- Church: Roman Catholic Church
- Archdiocese: Paraná
- See: Paraná
- Appointed: 4 November 2010
- Installed: 7 March 2011
- Predecessor: Mario Luis Bautista Maulión
- Previous posts: Titular Bishop of Turuzi (1998-2003) Auxiliary Bishop of Paraná (1998-2003) Bishop of Mar del Plata (2003-10)

Orders
- Ordination: 13 November 1976 by Adolfo Tortolo
- Consecration: 8 May 1998 by Estanislao Esteban Karlic

Personal details
- Born: Juan Alberto Puiggari 21 November 1949 (age 76) Buenos Aires, Argentina
- Education: Pontifical Catholic University of Argentina
- Motto: Instaturare Omnia in Christo ("Restore all things in Christ")
- Coat of arms: Juan Alberto Puiggari's coat of arms

= Juan Alberto Puiggari =

Argentine archbishop (born 1949)

Juan Alberto Puiggari (born 21 November 1949) is an Argentinian clergyman. He has been the Roman Catholic Archbishop of Paraná since 2010.

==Biography==
Puiggari was born in Buenos Aires, Argentina.
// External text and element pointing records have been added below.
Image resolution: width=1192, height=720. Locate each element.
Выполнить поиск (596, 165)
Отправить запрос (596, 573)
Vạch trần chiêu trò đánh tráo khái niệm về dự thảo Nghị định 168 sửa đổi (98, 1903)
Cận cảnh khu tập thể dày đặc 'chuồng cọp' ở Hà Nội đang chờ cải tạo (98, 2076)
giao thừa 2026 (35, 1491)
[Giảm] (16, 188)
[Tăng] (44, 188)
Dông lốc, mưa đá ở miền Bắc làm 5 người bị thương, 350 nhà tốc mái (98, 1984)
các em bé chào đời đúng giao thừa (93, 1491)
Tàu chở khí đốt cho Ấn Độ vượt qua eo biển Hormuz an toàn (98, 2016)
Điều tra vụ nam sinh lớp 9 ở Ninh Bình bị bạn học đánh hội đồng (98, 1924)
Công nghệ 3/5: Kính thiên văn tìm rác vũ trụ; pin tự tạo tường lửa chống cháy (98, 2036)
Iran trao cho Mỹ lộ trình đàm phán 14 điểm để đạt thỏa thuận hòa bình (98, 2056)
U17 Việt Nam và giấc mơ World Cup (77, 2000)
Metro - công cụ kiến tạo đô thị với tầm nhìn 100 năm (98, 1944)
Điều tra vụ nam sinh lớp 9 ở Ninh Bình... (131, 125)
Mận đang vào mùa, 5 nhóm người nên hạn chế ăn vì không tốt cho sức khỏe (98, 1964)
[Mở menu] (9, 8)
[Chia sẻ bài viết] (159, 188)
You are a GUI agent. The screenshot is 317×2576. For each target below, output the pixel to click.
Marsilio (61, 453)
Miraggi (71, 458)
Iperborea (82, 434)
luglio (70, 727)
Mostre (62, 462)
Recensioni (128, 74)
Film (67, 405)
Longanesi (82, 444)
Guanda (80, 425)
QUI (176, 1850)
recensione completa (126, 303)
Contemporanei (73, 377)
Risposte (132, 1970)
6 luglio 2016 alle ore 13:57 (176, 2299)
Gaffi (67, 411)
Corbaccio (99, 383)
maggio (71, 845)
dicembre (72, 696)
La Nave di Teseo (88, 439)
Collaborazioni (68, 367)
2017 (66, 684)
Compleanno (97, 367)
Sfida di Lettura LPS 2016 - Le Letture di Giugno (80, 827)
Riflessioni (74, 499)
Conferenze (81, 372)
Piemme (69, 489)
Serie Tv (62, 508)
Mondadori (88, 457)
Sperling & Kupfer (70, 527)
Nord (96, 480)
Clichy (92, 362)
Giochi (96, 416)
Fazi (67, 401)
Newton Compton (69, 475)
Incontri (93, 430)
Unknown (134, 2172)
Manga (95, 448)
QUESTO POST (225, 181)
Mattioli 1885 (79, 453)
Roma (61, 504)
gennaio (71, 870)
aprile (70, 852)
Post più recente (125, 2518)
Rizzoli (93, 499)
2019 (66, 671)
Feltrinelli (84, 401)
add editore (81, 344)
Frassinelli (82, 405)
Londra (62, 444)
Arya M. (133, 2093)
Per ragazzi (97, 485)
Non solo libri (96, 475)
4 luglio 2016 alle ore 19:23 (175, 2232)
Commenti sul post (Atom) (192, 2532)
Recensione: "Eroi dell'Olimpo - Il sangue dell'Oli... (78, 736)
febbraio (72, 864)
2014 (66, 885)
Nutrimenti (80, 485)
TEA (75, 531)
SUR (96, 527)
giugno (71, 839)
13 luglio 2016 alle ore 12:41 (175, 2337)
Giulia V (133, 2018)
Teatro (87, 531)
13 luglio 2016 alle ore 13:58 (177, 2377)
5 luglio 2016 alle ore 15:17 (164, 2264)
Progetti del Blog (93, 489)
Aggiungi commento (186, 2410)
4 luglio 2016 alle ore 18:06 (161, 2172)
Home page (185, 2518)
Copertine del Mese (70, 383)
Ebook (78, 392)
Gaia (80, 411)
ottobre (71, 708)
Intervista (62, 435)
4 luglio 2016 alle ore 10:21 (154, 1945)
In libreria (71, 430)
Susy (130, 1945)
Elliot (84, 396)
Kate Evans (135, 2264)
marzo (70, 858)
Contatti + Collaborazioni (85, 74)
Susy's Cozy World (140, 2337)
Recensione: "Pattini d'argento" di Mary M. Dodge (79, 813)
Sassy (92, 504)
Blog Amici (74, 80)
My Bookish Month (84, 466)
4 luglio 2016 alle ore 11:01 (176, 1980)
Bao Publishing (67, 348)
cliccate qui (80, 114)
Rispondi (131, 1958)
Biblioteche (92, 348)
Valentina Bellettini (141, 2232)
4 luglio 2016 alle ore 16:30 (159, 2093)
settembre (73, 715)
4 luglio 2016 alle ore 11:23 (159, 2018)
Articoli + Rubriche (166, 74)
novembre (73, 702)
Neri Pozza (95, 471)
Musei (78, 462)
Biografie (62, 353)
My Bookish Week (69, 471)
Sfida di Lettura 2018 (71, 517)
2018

He was ordained as a priest on 13 November 1976. On 20 February 1998, Pope John Paul II appointed him as titular bishop of Turuzi and auxiliary bishop of Paraná. Later, on 7 June 2003, Pope John Paul II appointed him as Bishop of Mar del Plata. He received his current appointment as Archbishop of Paraná by Pope Benedict XVI on 4 November 2010.